The researchers from KIT have proposed a new approach that uses FPGAs to build graphs in real time. FPGAs are devices that can be programmed to perform specific functions after manufacturing. They offer very high performance, parallel processing, and custom logic design capabilities.
The researchers have developed a design methodology that enables the semi-automatic generation of FPGA-based graph building architectures for locally constrained graphs. These graphs only include edges between nodes that satisfy certain geometric criteria based on the detector layout. The researchers have also defined a similarity measure to compare their approach with the k-nearest neighbour approach.
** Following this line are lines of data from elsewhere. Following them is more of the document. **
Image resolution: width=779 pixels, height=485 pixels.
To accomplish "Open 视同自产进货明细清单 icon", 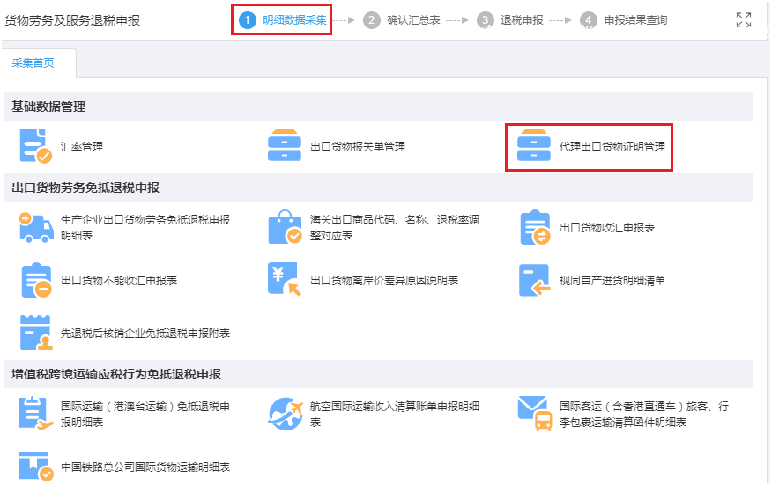I will point(534,280).
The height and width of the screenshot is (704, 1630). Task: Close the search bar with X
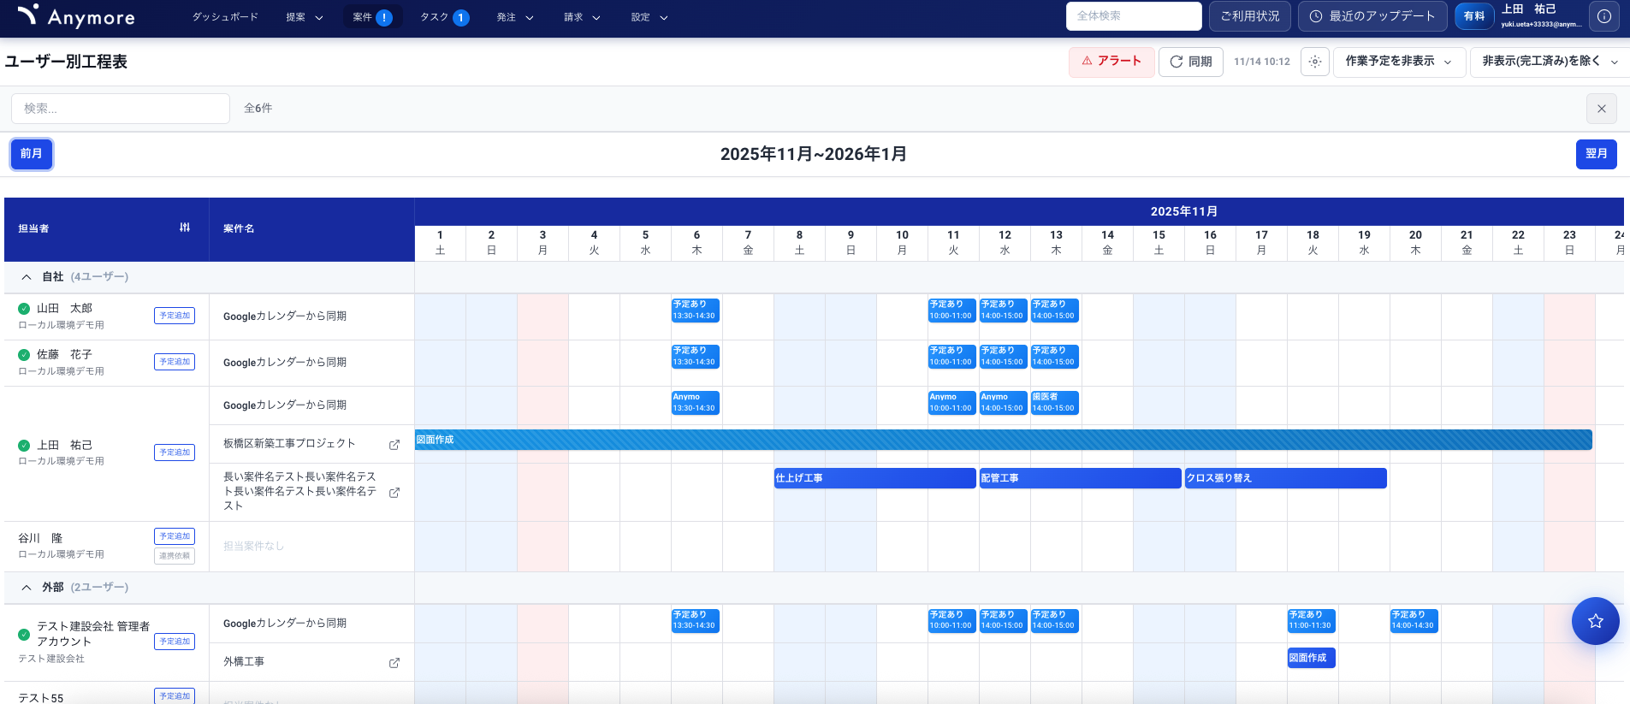[x=1601, y=109]
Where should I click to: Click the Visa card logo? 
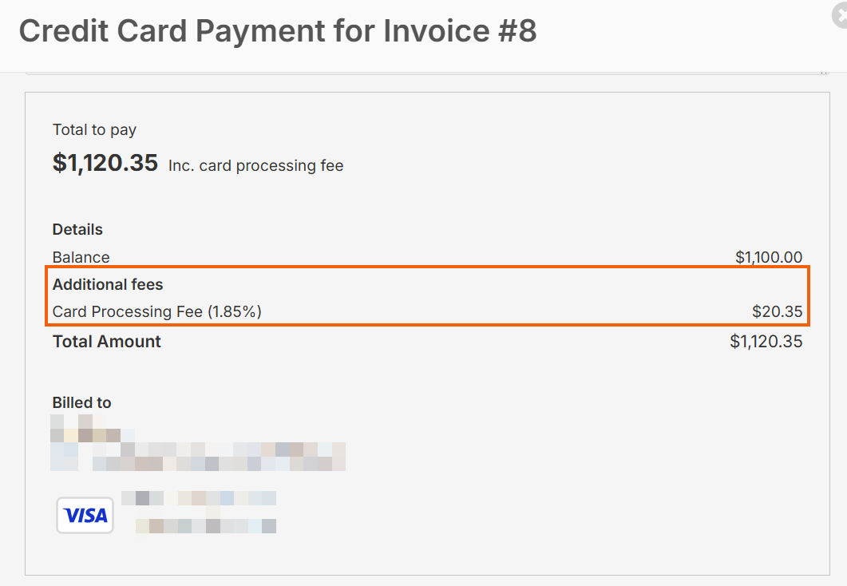click(85, 516)
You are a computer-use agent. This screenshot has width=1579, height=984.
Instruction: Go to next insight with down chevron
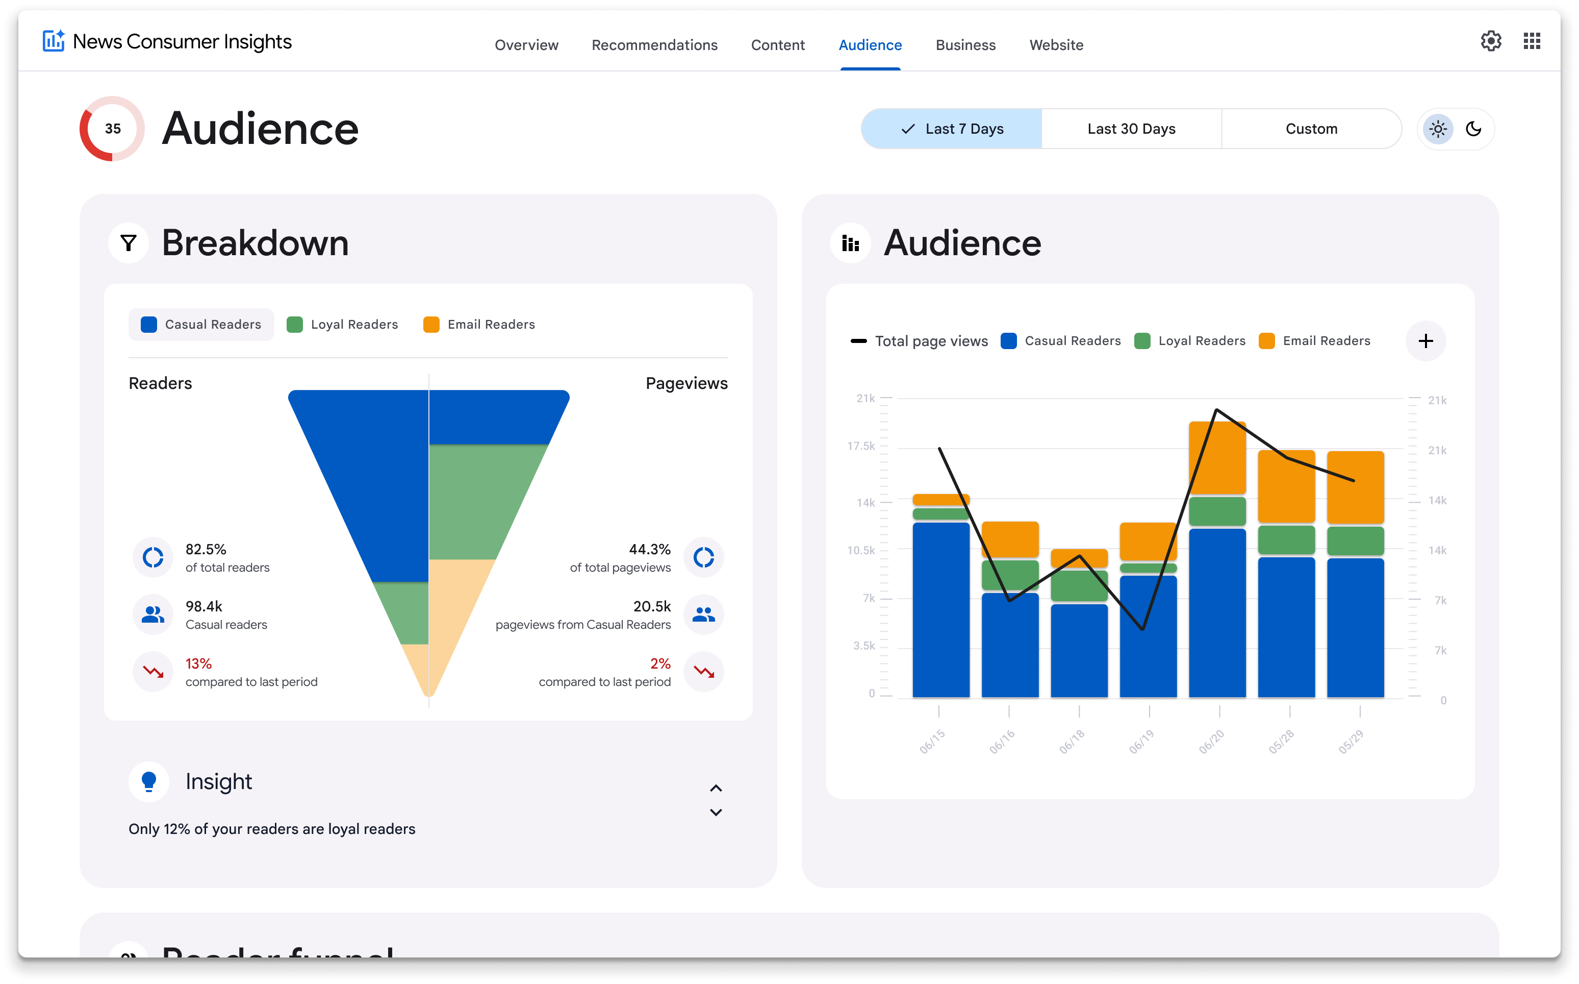click(x=715, y=812)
To demonstrate the feasibility of their method for particle physics applications, the researchers have implemented a case study for real-time graph building architecture for the Belle II central drift chamber using FPGAs. The Belle II experiment is one of the largest particle physics experiments in the world, located at the SuperKEKB accelerator in Japan. The experiment aims to study rare decays of B mesons and other particles to search for new physics beyond the Standard Model.
The researchers have shown that their FPGA-based graph building architecture is fully able to work within the hardware and software requirements of the Belle II trigger. The trigger is a system that selects interesting events from the huge amount of data produced by the collisions in real time. The researchers have also shown that their architecture achieves constant time complexity at the expense of linear space complexity, which means that it can handle any number of detector hits without slowing down, but requires more hardware utilization as the number of hits increases.
By enabling hardware-accelerated pre-processing of graphs, the researchers have paved the way for deploying novel GNNs in first level triggers of particle physics experiments. This could lead to improved performance and efficiency in particle tracking and other machine learning tasks.
This project is an interdisciplinary research project at KIT bringing together electrical engineering (Institute for Information Processing Technology, ITIV) and experimental particle physics (Institute of Experimental Particle Physics, ETP).